In many contexts, it is useful to track changes in a database over time. For some Django applications, the excelent version history of reversion or change-tracking of auditlog are perfect. But for certain applications, a problem with these other plugins is their serialization and movement of data away from the base table (using Type 1 slowly changing dimensions). Django PITA solves the problem when previous versions are fundamental to the meaning of a table's data and should be queryable just as easily as current versions In that case, Type 2 is a better method of version tracking as the data stays within the original table in a row marked that it has been replaced.
Django PITA provides an abstraction layer over Point-in-Time Architecture allowing you to use your models just like regular ones with the opportunity to query past states and versions as easily as with any Django query.
- PointInTimeModel that can be subclassed and used like any other Django model
- Query rows as they were at a particular past time
- Specify a time frame for an object to logically exist and query such "active" rows
- Rollback to a particular time for an object
- FrozenForeignKey for linking to a particular version of a PITA model object.
- Easy integration into existing Django projects.
You can install Django PITA using pip:
pip install django-pita
This has been tested on a Postgres database and should work on MySQL, but sqlite is not recommended as it does not support the constraints used by PointInTimeModels.
from django.utils import timezone
from django.db.models import CharField, TextField
from pita.models import PointInTimeModel
class Article(PointInTimeModel):
header = CharField(max_length=256)
body = TextField()
...
# objects manager behaves like any other Django model
Article.objects.all()
# records manager provides access to past versions
# such as the state of the Article table as of 10 days ago
Article.records.version(version_at=timezone.now() - timezone.timedelta(days=10))
You can specify a time range that you want an Article to be considered active using the pre-defined start_at and end_at attributes of a PointInTimeModel. Note that start_at defaults to creation time and end_at defaults to None (meaning no end).
next_year = timezone.now() + timezone.timedelta(days=365)
a = Article.objects.create(end_at=next_year, header="2024 Anual Report")
b = Article.objects.create(start_at=next_year, header="2025 Anual Report")
# returns queryset that contains Article a and not b
Article.objects.active()
# returns queryset that contains b and not a
Article.objects.active(active_at=next_year)

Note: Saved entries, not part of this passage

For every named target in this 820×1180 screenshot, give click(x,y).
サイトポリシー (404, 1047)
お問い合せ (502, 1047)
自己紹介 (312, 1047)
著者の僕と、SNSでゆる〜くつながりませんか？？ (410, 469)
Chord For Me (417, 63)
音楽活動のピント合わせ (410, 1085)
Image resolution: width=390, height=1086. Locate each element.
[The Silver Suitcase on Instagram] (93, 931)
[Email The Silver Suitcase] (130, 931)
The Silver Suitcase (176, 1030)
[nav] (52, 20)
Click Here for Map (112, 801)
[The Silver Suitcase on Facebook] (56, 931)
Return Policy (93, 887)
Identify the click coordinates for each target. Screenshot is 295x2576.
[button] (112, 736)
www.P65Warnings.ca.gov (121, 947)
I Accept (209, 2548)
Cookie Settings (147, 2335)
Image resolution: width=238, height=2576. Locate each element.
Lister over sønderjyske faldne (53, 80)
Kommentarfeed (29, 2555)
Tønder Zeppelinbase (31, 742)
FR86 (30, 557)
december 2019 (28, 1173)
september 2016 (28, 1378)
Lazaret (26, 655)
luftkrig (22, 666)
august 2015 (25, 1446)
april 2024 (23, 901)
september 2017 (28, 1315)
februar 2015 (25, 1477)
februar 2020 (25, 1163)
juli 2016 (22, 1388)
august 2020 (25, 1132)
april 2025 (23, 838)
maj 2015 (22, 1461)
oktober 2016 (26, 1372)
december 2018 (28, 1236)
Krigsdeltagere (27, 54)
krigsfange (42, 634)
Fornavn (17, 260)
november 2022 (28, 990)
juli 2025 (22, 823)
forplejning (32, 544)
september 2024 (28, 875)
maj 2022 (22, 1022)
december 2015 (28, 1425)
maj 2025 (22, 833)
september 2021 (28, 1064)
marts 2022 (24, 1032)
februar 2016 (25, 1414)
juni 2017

Sometimes, you may need to rollback changes or even purge (completely remove from database). Each of these gets its own permission that can be granted to administrators as needed (for API use; Django Admin not yet supported). Purge can be useful in cases where you need to remove an accidental historic row that is preventing the deletion of another model object (ie. PROTECTED).
# undoes the last change to Article a
a.rollback_latest()
# returns b to its state 2 days ago
b.rollback_to_at(timezone.now() - timezone.timedelta(days=2))
# permenantly removes a and all its history from the database
a.purge()
Perhaps you need to maintain a link to a particular version of an article even if it changes in the future. You can use FrozenForeignKey for that.
from django.db import models
from pita.models import FrozenForeignKey
class Revision(models.Model):
article = FrozenForeignKey(Article)
notes = models.TextField()
...
draft = Article(header="the next best python package")
revision = Revision(a, notes="Title is missing capitilization")
draft.header = "The Next Best Python Package"
draft.save()
# prints: the next best python package
print(revision.article.header)
Although a new row is created whenever a PointInTimeModel object is changed, the latest version maintains the same primary key in the table. This means other models using a regular ForeignKey to the PITA model will stay linked to the most up-to-date version. This also means that you should not trust the primary key of objects when querying past versions. Instead, refer to row_id which is the same for all versions of an object and is the primary key of the most current version.
Steps to turn a regular model into a PointInTimeModel:
- Inherit PointInTimeModel
- Run python manage.py makemigrations (you can set default for created_at and start_at to timezone.now())
- Use Django shell to loop over the objects in the model and perform the following for obj in MyModel.objects.all(): obj.row_id = obj.id obj._save()
And now you are all set to start using MyModel with version history tracking in the background.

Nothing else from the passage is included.